John Clifford, 9th Baron Clifford (8 April 1435 – 28 March 1461) was a Lancastrian military leader during the Wars of the Roses. The Clifford family was one of the most prominent families among the northern English nobility of the fifteenth century; and by the marriages of his sisters John Clifford had links to some very important families of the time, including the earls of Devon. He was orphaned at about twenty years of age when his father was slain at the first battle of the Wars of the Roses, the Battle of St Albans in 1455. It was probably as a result of his father's death there that Clifford became one of the strongest supporters of Queen Margaret of Anjou, consort of King Henry VI, who ended up as effective leader of the Lancastrian faction.

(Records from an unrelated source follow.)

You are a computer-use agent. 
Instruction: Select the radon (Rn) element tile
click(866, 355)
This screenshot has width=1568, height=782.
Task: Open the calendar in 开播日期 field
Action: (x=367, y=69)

Clifford had already achieved prominence in the north where, as an ally of the son of the earl of Northumberland, he took part in a feud against the Neville family, the Percy's natural rivals in Yorkshire. This consisted of a series of armed raids, assaults and skirmishes, and included an ambush on one of the younger Nevilles' wedding party in 1453. Historians have seen a direct connection between his involvement in the local feud in the north with the Nevilles, and his involvement in the national struggle against the duke of York, whom the Nevilles were closely allied with in the late 1450s. Although this was supposedly a period of temporary peace between the factions, Clifford and his allies appear to have made numerous attempts to ambush the Neville and Yorkist lords.
Armed conflict erupted again in 1459, and again Clifford was found on the side of the King and Queen. Clifford took part in the parliament that attainted the Yorkists – by now in exile – and he took a share of the profits from their lands, as well as being appointed to offices traditionally in their keeping. The Yorkist lords returned from exile in June 1460 and subsequently defeated a royal army at Northampton. As a result of the royalist defeat, Clifford was ordered to surrender such castles and offices as he had from the Nevilles back to them, although it is unlikely that he did so. In fact, he and his fellow northern Lancastrian lords merely commenced a campaign of destruction on Neville and Yorkist estates and tenantry, to such an extent that in December 1460, the duke of York and his close ally, the earl of Salisbury, raised an army and headed north to crush the Lancastrian rebellion. This winter campaign culminated in the Battle of Wakefield in the last days of the year, and was a decisive victory for the Lancastrian army, of which Clifford was by now an important commander. The battle resulted in the deaths of both York and Salisbury, but was probably most notorious for Clifford's slaying of Edmund, Earl of Rutland, York's seventeen-year old second son and the younger brother of the future King Edward IV. This may have resulted in Clifford's being nicknamed 'Butcher Clifford,' although historians disagree as to how widely used by contemporaries this term was.